Exercise requirements: Please pull out the stretch of the material below from the line containing "791x548 pixels." through the line containing "tap(1131, 340)", reproducing every line unchanged.

[BEGIN Records shown]

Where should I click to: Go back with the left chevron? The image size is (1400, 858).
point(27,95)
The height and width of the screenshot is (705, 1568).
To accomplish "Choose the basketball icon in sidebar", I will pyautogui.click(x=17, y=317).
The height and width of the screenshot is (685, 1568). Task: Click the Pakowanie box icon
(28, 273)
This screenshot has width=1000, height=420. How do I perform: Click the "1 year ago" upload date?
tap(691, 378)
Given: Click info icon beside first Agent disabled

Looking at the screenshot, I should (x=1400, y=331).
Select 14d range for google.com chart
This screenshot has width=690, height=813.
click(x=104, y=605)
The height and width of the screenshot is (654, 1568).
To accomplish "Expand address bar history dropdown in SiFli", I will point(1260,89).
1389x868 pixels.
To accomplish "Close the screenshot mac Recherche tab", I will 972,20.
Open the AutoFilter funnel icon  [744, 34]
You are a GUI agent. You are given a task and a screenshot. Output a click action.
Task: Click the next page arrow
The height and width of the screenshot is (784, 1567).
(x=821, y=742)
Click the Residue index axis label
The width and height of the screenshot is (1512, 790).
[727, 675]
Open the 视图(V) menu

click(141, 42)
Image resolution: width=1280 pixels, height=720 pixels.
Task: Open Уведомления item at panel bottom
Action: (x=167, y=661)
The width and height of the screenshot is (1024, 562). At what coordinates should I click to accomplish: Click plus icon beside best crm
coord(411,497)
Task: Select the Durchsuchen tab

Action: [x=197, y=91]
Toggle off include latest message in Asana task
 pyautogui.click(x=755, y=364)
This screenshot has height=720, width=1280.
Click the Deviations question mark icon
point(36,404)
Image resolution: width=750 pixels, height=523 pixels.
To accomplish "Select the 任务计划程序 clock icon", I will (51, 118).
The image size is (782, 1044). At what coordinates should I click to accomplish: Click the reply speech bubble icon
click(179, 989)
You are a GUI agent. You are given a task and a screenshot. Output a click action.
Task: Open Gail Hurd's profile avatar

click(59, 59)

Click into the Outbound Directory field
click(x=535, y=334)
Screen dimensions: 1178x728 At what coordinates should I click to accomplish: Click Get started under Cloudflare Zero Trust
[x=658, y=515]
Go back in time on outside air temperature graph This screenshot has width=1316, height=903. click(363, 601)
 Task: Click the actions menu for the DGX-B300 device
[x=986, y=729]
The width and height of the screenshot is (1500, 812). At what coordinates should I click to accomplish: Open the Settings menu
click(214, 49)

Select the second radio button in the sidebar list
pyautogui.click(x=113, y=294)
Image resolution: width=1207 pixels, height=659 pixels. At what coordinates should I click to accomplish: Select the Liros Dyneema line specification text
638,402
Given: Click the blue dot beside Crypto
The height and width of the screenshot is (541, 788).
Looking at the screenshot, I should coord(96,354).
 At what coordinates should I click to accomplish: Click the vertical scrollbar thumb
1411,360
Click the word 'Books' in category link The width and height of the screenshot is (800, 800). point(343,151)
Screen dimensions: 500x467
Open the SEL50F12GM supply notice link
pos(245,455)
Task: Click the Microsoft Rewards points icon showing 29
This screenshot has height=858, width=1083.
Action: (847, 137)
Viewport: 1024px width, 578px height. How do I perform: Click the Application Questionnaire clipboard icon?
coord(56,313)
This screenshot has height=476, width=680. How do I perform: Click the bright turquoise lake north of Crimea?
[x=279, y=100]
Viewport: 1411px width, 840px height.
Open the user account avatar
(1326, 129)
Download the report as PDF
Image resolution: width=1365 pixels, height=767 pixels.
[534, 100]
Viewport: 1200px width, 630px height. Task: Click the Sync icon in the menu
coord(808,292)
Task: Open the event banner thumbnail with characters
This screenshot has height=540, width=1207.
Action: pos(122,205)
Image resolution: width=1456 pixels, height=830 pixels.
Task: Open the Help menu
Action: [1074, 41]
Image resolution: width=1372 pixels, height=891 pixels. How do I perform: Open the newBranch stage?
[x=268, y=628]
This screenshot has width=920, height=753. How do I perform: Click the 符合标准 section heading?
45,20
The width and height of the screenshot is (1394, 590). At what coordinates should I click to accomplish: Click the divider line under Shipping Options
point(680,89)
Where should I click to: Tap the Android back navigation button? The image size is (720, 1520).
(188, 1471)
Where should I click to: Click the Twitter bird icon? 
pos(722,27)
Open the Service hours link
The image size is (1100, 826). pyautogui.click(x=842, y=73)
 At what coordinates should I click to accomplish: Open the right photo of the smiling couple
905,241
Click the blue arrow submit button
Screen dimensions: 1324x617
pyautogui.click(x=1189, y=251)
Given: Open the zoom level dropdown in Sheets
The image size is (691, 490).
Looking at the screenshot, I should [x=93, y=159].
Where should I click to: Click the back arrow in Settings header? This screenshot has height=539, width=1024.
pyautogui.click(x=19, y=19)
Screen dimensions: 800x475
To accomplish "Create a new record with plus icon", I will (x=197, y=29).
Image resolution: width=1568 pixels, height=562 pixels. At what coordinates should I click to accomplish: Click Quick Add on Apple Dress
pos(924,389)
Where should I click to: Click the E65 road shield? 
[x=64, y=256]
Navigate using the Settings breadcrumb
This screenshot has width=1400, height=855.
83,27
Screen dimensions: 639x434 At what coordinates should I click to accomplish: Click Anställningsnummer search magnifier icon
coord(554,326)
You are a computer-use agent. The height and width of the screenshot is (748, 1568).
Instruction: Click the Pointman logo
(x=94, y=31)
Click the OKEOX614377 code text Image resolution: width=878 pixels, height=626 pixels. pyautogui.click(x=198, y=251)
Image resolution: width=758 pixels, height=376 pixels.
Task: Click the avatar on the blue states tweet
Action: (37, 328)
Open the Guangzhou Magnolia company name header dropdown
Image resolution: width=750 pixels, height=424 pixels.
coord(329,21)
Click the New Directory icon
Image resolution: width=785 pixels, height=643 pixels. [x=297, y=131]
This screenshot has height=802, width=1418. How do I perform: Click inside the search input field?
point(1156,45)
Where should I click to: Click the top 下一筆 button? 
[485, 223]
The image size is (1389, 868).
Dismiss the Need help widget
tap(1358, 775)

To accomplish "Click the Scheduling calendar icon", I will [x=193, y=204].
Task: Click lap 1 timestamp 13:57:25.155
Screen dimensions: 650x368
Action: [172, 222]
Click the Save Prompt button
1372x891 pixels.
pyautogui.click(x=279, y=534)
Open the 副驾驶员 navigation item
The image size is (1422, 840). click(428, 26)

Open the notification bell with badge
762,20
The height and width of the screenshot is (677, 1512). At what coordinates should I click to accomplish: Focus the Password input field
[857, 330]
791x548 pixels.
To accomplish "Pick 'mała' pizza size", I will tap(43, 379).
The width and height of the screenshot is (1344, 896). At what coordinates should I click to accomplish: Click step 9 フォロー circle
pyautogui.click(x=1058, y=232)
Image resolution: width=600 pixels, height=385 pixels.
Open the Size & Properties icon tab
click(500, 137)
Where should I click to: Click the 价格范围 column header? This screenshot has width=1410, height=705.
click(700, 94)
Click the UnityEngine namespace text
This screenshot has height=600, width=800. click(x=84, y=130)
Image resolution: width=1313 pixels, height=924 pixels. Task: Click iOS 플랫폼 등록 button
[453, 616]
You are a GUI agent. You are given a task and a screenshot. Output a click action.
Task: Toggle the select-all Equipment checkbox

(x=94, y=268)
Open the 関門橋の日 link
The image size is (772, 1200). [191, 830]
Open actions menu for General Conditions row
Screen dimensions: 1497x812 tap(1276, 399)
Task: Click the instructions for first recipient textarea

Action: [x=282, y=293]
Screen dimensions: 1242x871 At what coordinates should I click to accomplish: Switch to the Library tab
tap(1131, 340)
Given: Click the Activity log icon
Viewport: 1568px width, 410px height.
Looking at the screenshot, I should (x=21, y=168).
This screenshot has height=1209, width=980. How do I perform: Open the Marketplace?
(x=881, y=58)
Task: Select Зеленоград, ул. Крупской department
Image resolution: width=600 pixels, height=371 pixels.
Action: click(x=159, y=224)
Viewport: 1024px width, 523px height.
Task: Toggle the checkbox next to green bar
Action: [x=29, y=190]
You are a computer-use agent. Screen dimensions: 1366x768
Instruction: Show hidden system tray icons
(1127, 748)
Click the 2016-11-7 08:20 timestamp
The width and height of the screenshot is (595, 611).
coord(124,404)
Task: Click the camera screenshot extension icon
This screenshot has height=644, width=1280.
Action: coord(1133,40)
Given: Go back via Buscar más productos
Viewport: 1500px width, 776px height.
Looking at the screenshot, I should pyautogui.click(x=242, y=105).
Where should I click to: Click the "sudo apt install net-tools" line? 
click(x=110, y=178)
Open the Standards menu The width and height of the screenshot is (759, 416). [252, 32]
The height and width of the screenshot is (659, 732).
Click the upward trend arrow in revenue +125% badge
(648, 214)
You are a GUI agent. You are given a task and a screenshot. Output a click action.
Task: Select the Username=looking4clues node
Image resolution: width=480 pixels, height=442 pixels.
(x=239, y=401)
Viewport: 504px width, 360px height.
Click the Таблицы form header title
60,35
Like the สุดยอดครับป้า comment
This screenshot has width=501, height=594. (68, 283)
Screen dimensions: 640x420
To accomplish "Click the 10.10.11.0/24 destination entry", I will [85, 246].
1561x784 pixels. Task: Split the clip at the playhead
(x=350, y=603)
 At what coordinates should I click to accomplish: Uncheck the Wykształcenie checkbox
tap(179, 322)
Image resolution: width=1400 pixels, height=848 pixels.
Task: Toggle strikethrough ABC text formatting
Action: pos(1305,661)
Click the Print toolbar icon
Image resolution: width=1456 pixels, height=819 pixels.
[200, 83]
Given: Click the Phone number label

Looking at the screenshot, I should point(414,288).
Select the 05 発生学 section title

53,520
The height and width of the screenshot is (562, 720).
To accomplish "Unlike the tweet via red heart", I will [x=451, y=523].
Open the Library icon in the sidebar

[END Records shown]

Written solution:
791x548 pixels.
To accomplish "Pick 'mała' pizza size", I will tap(43, 379).
The width and height of the screenshot is (1344, 896). At what coordinates should I click to accomplish: Click step 9 フォロー circle
pyautogui.click(x=1058, y=232)
Image resolution: width=600 pixels, height=385 pixels.
Open the Size & Properties icon tab
click(500, 137)
Where should I click to: Click the 价格范围 column header? This screenshot has width=1410, height=705.
click(700, 94)
Click the UnityEngine namespace text
This screenshot has height=600, width=800. click(x=84, y=130)
Image resolution: width=1313 pixels, height=924 pixels. Task: Click iOS 플랫폼 등록 button
[453, 616]
You are a GUI agent. You are given a task and a screenshot. Output a click action.
Task: Toggle the select-all Equipment checkbox

(x=94, y=268)
Open the 関門橋の日 link
The image size is (772, 1200). [191, 830]
Open actions menu for General Conditions row
Screen dimensions: 1497x812 tap(1276, 399)
Task: Click the instructions for first recipient textarea

Action: [x=282, y=293]
Screen dimensions: 1242x871 At what coordinates should I click to accomplish: Switch to the Library tab
tap(1131, 340)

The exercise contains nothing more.